**What you are asked to do**
The word "will" marks the lines to keep; find each one in the data and copy it.

***** Material provided *****

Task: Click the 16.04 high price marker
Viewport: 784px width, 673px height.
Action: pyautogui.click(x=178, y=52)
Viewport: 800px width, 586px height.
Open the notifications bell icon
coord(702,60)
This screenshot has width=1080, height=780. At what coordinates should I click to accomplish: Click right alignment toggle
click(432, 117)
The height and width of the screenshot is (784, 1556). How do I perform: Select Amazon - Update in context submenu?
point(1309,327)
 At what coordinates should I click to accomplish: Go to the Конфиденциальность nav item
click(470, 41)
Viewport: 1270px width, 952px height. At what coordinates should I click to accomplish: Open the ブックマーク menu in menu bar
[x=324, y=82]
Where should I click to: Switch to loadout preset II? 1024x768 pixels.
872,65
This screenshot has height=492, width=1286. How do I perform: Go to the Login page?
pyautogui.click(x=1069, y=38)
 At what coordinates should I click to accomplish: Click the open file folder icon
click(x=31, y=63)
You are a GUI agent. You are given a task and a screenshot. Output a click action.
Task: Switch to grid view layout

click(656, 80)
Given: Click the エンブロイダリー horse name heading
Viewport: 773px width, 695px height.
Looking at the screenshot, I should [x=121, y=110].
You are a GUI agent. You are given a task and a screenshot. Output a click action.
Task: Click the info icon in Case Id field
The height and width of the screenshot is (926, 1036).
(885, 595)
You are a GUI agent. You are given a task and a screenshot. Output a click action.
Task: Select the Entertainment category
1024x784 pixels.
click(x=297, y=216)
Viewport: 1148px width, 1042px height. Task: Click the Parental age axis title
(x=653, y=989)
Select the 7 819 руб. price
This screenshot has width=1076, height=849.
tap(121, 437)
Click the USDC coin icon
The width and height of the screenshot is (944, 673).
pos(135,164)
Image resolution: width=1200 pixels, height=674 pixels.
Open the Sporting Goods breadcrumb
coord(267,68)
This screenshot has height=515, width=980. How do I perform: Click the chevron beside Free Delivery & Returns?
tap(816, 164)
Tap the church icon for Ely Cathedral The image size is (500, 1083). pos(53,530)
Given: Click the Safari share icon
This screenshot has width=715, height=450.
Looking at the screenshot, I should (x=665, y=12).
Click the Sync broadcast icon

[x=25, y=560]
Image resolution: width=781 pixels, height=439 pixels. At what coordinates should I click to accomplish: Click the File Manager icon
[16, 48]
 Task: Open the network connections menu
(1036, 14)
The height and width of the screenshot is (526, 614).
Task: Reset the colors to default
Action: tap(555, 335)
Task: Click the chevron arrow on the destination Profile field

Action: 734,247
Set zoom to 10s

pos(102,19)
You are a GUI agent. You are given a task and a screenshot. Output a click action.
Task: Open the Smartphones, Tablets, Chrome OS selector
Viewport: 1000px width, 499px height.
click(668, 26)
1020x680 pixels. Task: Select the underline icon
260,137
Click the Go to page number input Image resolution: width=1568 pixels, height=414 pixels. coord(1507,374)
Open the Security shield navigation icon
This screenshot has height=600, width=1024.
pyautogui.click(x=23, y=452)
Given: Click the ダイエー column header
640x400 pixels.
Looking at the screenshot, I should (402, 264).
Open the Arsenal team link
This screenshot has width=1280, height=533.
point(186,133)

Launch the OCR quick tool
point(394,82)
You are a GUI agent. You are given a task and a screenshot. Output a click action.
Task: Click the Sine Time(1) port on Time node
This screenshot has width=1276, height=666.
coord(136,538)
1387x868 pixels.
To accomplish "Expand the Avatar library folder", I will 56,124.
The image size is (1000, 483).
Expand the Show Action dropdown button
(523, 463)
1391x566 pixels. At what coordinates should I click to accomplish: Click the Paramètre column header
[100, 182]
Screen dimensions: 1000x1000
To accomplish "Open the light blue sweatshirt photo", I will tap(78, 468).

*****

**Answer for this exercise**
To accomplish "Expand the Avatar library folder", I will 56,124.
To accomplish "Open the light blue sweatshirt photo", I will tap(78, 468).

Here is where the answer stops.